The source stated that two large projects are currently being delayed, whilst smaller programmes are rushed through before staff are lost.
Having grown largely via acquisition, including the purchase of rival firm URS in 2014 for $6bn, Aecom still operates a large number of domains, and their migration programme is one of the works allegedly being delayed.
"Aecom's umbrella has over 50 domains from other companies that we've been working on migrating into a single domain," stated the source, claiming that this work is being delayed, in addition to another project to upgrade all Microsoft Office installations to the latest version.
At the same time, some smaller unified communications projects have allegedly been rushed through.
"They actually sped up the timeline of a conversion from Lync/Skype to Cisco Jabber so that it was rolled out enterprise-wide just a few days before the layoffs were announced," said the source.
The source added that morale within IT at the firm is understandably low, describing the mood as "uncertain", with most set to lose their jobs.
"There's such a huge lack of communication from the Aecom side that most of us, even those with the four-month offers [to work with IBM on the transition with the possibility of full-time employment with IBM thereafter], are unsure of how things will play out. It's hard to stay motivated to continue working knowing many of us will be done in May.
"There's general distention by the users knowing that IT is being outsourced to India and Costa Rica," the source added.
They explained that employees are being advised to try to find any work within IBM, suggesting that only a few will be retained from Aecom's workforce to run the outsourcing contract.
"Most employees are not going to have a job after May, and we are being very actively pushed to explore IBM's entire job listings to find something suitable, which indicates that very few Aecom IT folks will be retained to continue working specifically on the Aecom contract," the source said.
They also explained that turning down employment with IBM would mean foregoing any severance pay.
"Either you accept the IBM offer, or you are voluntarily terminating your own employment. In other words, there are 3 scenarios at play:
Hired by IBM to work on AECOM contract at the end of May, in which case your salary stays the same.
If you decline, you forfeit severance.
You get an offer to work at a sub-contractor of IBM
However, they claimed that whilst a comparable salary and relocation package has been promised, the details are left to the sub-contractor, and Aecom's HR department has refused to define these terms, the source said.

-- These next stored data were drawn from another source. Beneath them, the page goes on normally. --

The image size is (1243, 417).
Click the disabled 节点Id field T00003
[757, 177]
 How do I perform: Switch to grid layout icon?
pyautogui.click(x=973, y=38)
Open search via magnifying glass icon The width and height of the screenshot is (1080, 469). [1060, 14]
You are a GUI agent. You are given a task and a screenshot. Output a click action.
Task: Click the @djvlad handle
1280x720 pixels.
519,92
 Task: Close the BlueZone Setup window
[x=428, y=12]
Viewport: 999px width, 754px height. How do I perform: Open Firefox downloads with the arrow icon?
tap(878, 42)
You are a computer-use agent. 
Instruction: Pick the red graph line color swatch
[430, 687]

"HR at IBM and AECOM is flat out refusing to define what constitutes a comparable offer in order to keep things vague. So if they give you an offer of, say, moving to a location 50 miles away or more at a 10 per cent pay cut, who decides if that's acceptable? This question is vital because it determines if we would get severance or not for refusing to relocate at a lesser wage," the source claimed.

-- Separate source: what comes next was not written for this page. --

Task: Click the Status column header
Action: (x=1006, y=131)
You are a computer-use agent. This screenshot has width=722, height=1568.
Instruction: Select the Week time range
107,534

Finally, the source added that in their opinion, the deal can only work out well for Aecom.
"[Aecom global CIO] Tom Peck is looking out for the Board and Shareholders. Aecom bought URS and added $30m to the IT budget. Then, that money was just removed from the budget and Tom Peck started exploring outsourcing options. It's a win-win for AECOM: If outsourcing works, great, they saved millions in labor by paying lesser wages in India and Costa Rica. If it fails, they bring it back in-house in seven years, and still save money because they've gotten rid of all the older, higher paid staff and can pay new, younger staff less money and they saved seven years' worth of benefits and retirement coverage."